Blog Post

How virtual reality is changing patient care

By Andrew Rebhan

April 25, 2017

    "Computer-mediated reality" refers to technology that modifies our perception of the real world. On one end of this technology spectrum is augmented reality, which superimposes digital images, holograms, and videos over a person's view of their real environment (such as through glasses or your smartphone screen). On the other end of the spectrum is virtual reality (VR), which uses software to generate a completely immersive, three-dimensional, computer-generated environment for the user.

    Despite its recent surge in popularity, VR is not new to health care: industry professionals have studied VR for decades to analyze how virtual systems could enhance clinician education and training and improve patient behavior and health. Historically, this has occurred in research laboratories and academic clinics, with some private industry collaboration. Today, the health care industry is one of the most promising fields for VR after the gaming industry, with potential applications across medicine, nursing, surgery, dentistry, and psychology.

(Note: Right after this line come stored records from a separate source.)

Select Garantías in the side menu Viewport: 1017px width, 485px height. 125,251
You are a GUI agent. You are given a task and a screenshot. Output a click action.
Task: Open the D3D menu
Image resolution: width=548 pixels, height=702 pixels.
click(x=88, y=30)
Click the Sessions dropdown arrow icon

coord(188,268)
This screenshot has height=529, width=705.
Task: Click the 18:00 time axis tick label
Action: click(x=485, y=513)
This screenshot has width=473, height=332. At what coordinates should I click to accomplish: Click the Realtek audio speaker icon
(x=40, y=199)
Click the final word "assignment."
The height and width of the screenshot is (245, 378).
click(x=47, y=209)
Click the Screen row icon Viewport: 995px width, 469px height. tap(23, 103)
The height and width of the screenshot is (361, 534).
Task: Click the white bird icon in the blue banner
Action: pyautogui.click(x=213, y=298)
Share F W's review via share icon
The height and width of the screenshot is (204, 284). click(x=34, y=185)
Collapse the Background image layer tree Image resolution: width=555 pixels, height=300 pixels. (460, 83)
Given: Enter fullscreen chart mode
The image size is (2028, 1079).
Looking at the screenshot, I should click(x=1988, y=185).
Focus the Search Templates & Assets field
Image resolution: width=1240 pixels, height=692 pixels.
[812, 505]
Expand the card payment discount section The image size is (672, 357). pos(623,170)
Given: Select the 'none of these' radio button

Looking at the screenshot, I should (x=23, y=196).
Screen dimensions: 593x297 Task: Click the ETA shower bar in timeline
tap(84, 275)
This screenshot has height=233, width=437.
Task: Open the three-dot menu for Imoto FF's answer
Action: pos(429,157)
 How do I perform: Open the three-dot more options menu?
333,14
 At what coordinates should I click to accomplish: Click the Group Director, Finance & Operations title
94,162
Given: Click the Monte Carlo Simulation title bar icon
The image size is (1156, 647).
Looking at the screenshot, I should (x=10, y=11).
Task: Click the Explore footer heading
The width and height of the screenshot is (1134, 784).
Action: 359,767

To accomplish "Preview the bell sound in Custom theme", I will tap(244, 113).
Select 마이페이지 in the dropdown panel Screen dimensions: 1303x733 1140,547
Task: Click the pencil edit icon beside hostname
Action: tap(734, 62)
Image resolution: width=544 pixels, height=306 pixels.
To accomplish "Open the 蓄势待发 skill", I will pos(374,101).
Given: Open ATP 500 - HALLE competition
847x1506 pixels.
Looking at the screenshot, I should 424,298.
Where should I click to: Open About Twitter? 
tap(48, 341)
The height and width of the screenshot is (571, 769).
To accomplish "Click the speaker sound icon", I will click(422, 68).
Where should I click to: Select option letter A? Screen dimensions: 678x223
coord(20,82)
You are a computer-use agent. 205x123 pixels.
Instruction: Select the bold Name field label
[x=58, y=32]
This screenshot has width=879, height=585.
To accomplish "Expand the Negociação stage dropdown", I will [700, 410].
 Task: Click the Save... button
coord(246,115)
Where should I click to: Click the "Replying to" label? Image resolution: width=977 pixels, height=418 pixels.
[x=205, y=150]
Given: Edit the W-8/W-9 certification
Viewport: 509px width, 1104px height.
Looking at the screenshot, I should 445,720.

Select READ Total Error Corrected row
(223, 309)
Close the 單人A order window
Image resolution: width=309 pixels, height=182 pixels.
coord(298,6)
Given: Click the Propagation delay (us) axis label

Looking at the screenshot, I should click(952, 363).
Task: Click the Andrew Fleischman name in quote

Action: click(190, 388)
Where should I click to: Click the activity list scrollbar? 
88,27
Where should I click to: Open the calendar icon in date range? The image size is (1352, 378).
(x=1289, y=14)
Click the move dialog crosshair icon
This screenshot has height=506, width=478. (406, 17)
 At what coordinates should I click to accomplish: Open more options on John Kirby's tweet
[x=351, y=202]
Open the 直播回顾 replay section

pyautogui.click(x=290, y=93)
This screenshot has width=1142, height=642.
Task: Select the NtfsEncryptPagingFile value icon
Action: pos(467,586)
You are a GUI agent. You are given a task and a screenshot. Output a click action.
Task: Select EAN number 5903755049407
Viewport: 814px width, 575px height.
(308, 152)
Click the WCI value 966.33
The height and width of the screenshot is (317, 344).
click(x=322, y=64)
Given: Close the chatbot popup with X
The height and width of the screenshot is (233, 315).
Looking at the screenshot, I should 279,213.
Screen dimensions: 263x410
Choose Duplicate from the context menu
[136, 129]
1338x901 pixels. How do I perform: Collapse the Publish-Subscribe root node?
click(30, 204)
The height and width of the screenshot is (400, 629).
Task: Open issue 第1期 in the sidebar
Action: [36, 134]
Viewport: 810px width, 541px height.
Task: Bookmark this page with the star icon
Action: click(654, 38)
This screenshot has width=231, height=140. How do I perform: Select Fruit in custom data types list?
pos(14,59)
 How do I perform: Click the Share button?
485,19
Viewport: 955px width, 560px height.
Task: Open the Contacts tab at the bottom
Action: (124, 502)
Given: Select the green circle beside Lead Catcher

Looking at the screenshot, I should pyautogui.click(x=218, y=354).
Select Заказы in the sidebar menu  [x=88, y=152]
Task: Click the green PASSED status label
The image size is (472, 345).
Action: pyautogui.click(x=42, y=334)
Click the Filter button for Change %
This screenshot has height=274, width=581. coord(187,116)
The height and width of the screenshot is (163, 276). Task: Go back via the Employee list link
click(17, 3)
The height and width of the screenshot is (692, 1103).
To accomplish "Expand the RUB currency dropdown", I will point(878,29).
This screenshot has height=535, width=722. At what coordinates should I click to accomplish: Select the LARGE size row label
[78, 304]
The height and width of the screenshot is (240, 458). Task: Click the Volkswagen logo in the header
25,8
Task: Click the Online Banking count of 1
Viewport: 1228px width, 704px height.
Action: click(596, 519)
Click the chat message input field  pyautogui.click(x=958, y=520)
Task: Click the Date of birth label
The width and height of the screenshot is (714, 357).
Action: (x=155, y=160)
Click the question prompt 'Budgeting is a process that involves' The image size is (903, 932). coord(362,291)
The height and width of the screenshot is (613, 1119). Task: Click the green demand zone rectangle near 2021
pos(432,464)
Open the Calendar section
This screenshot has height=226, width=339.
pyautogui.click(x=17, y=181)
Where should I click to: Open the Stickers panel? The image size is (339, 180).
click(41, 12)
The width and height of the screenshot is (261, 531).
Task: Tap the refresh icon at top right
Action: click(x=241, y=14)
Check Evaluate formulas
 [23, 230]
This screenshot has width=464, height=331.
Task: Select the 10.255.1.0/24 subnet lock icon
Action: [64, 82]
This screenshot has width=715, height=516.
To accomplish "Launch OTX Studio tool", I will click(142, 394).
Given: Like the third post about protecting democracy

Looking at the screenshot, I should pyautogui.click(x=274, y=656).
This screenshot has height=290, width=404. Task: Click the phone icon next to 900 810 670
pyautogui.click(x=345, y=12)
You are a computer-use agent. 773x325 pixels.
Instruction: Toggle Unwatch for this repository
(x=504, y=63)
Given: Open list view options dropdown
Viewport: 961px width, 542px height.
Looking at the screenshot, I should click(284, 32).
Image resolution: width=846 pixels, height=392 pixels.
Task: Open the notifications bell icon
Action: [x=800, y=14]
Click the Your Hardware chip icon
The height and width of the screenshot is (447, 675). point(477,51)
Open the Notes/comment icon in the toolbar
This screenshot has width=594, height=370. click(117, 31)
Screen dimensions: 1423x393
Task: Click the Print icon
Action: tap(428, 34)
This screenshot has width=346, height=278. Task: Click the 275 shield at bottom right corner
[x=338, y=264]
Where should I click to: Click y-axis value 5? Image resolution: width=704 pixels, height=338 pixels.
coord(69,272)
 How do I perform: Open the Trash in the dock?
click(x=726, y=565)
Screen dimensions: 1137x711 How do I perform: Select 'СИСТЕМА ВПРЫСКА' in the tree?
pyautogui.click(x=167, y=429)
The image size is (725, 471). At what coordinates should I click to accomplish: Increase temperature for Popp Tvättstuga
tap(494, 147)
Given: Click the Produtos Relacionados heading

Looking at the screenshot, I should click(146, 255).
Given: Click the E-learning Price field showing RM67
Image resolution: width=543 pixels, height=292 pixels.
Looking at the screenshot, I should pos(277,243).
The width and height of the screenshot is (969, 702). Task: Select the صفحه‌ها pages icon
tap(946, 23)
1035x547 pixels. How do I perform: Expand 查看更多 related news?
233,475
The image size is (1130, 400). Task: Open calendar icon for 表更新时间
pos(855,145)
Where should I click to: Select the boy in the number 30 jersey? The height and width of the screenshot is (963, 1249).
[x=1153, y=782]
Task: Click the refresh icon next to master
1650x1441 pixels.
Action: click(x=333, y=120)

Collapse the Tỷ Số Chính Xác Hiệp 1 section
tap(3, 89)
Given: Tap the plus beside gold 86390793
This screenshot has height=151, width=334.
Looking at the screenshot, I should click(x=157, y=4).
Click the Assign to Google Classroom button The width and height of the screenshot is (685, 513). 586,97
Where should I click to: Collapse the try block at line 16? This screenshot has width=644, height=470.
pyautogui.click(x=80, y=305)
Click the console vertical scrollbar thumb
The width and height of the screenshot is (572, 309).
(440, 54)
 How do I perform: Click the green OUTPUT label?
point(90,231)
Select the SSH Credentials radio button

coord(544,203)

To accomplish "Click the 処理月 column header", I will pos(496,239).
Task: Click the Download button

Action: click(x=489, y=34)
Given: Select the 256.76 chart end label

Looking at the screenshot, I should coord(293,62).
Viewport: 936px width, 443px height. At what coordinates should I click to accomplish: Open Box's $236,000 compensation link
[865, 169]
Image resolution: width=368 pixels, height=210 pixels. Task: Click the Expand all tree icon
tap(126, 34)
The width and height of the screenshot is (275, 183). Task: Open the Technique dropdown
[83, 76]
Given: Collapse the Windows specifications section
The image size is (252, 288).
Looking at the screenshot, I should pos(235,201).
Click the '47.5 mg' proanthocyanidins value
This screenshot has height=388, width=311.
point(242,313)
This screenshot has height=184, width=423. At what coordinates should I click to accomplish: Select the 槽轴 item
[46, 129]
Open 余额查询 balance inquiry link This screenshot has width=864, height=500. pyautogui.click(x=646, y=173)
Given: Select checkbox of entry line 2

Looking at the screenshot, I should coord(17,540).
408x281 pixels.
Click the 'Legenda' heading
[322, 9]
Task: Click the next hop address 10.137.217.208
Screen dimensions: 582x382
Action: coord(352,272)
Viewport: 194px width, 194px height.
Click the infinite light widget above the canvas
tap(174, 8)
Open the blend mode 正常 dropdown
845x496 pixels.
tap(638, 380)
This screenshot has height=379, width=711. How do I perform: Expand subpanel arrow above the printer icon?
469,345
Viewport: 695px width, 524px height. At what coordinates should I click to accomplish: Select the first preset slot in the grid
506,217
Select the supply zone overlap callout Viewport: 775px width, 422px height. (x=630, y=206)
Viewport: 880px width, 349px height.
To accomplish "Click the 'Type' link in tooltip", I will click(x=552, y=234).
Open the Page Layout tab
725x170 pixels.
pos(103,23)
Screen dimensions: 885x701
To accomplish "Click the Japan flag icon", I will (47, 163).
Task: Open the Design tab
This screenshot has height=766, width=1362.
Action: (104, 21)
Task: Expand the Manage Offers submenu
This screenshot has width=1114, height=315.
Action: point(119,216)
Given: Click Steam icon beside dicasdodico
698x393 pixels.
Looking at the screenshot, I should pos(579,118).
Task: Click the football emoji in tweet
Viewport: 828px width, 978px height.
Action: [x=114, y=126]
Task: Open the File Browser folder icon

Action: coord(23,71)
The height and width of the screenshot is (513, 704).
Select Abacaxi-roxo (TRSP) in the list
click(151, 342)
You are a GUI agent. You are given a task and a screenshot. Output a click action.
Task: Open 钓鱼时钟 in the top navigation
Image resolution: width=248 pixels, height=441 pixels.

    Early VR equipment suffered from not only a lack of computing power, but also hardware that was often too large and expensive (with headsets alone costing tens of thousands of dollars), which hindered widespread adoption. However, VR technology has benefitted from the ubiquitous nature of mobile devices and personal computers, which has led to a rapid decline in hardware costs since the early 2000s. Large companies such as Facebook, Sony, and Samsung have started to invest heavily in the market, selling VR headsets for less than $1,000; Google's Cardboard VR headset sells for just $15.

    As VR becomes more affordable and practical to use, health care organizations are exploring how to leverage VR as a tool for patient care. Some of the ways VR might be used in clinical care settings include:

    Medical interventions

    • Rehabilitation (stroke, brain injury, physical therapy)

    • Vision therapy (amblyopia, strabismus)

    • Pain management (acute, chronic)

    • Telemedicine (virtual doctors)

    • Assessments (neuropsychological, diagnostics, activities of daily living)

    Treating behavioral and mental Health

    • Addictions (alcohol, drugs)

    • Developmental and learning disabilities (autism, Asperger's syndrome)

    • Mental disorders (attention deficit hyperactivity disorder, Alzheimer's disease)

    • Mood disorders (depression)

    • Exposure therapy (Post-traumatic stress disorder, anxiety, phobias)

    Improving general health and wellness

    • Meditation

    • Fitness (diet, exercise)

    • Treating isolation

    • Recreation

    • Virtual travel for the disabled

    VR skeptics

    Despite VR's promise, there are plenty of skeptics who feel more research is needed to make a strong case for its widespread use. Even though VR has been around for some time, the technology has just now started to reach its potential, and it is too early for VR to become the primary option for patient care. There are additional barriers to adoption, such as uncertainty regarding the return-on-investment of large-scale VR programs, a lack of diversified software content, and regulatory hurdles from the U.S. Food and Drug Administration (FDA).

    From a clinical perspective, future VR adoption will be driven by the need to sustain well-designed, controlled studies that provide evidence that VR is clinically sound and cost effective. VR may eventually help health care organizations personalize care, increase patient satisfaction, reduce pain and drug dependency, and boost preventative care measures. VR initiatives will likely fail if they are isolated or sporadic and do not leverage the support of a multidisciplinary group of IT experts, device manufacturers, regulators, payers, and other care providers.